Open teagerv opened 2 years ago
I'm having this same issue on Python 3.9.13. Have there been any updates?
Solution: I figured it out, you have to make a file with the NCBI ids that you want to include if you're subsetting taxa, or it won't populate with any sequences (this is described in the 'Runs' doc). Don't know why I decided that wasn't relevant last time I looked at this...
There is a helper script if you already have a file with all the names, but I just used a quick BioPython script to pull them and it's running now:
from Bio import Entrez
def main():
Entrez.email = ""
db_type = 'nucleotide'
search_terms = '(Architaenioglossa[Orgn])'
output_file = '/home/snail/Desktop/architaenioglossa_taxalist.txt'
returned_ids = esearch(search_terms, db_type)
make_taxalist(returned_ids, output_file)
return
def esearch(search_terms, db_type):
handle = Entrez.esearch(db=db_type, term = search_terms, idtype="acc", retmax = )
record = Entrez.read(handle)
print('Search returned %s results.\n' %record["Count"])
ids = record["IdList"]
return ids
def make_taxalist(ids, output):
with open(output, 'a') as fh:
for i in ids:
fh.write(f'{i}\n')
return
if __name__ == '__main__':
main()
Just set your search terms to the subset you want, set retmax to at least the number of taxa, and put in a random email (not sure if this is required).

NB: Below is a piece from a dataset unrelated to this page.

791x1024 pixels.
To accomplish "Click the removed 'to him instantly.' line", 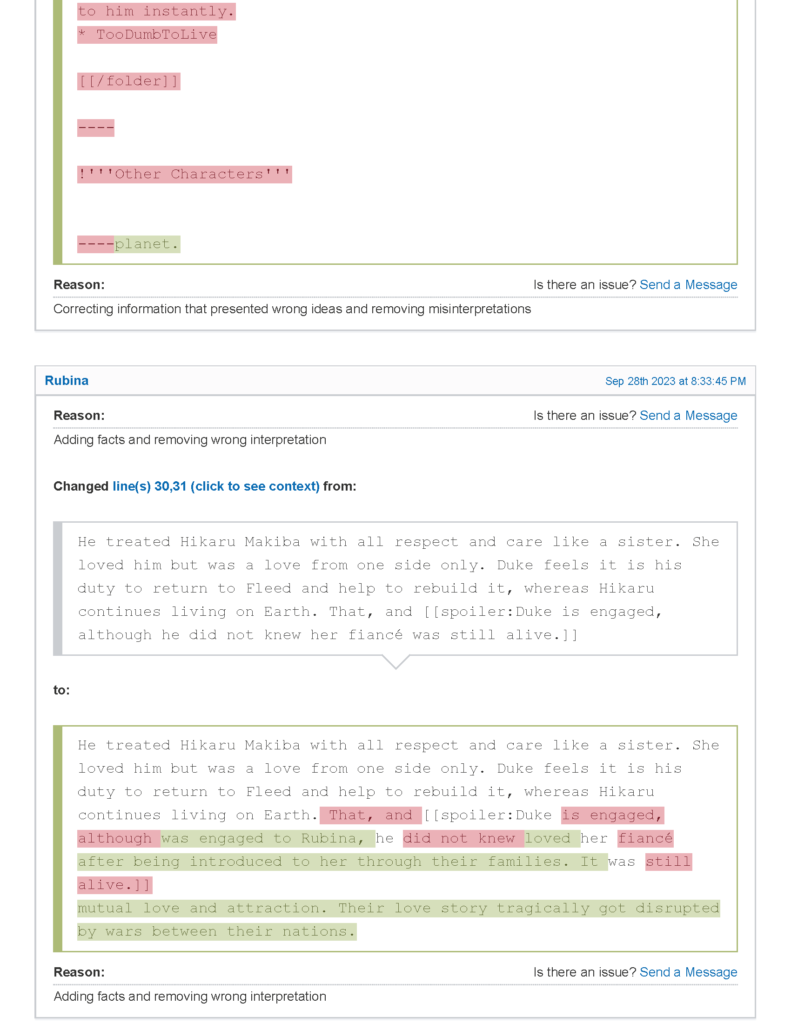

Hi, I have the same problems! And I have provided the taxalist, still does work! Does anyone can help? Thanks! The code and results are shown here:
yang@bdchxy-PowerEdge-M630-VRTX:~$ python application/PyPHLAWD-master/src/setup_clade_ap.py -t Fagales -b /storage/phlawd_db_maker-master/DB/pln.db -s /storage/phlawd_db_maker-master/DB -o application/PyPHLAWD-master/examples/clustered/ -l application/PyPHLAWD-master/examples/clustered/ -f ncbi_sp_ids_938.txt
STARTING PYPHLAWD (⌯꒪͒ ꌂ̇ ꒪͒)
LIMITING TO TAXA IN ncbi_sp_ids_938.txt
MAKING TREE Fagales (✧ ꒪◞౪◟꒪)
MAKING DIRS IN application/PyPHLAWD-master/examples/clustered ヾ(≧∪≦)ノ〃
PROBLEM CREATING application/PyPHLAWD-master/examples/clustered/Fagales_3502 (゜´Д`゜)

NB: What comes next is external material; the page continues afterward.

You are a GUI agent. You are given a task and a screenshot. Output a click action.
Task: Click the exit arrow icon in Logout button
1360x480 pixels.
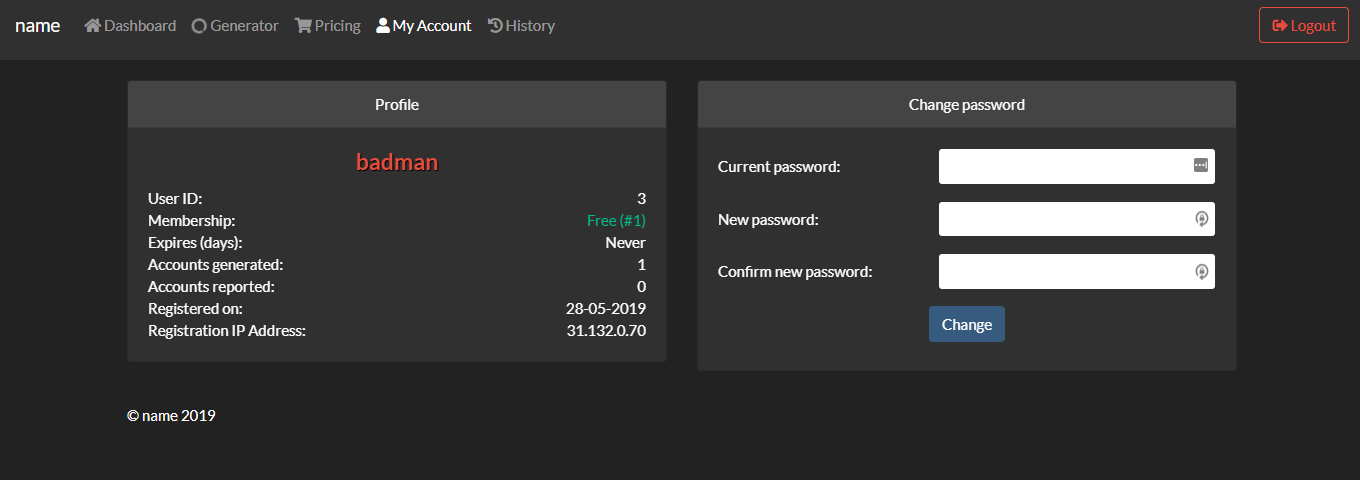tap(1279, 26)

POPULATING DIRS application/PyPHLAWD-master/examples/clustered ₊·◟(˶╹̆ꇴ╹̆˵)◜‧・
Traceback (most recent call last):
File "/home/yang/application/PyPHLAWD-master/src/populate_dirs_first.py", line 47, in
Hi and a happy new year,
I'm experiencing the same issue, any help would be highly appreciated?!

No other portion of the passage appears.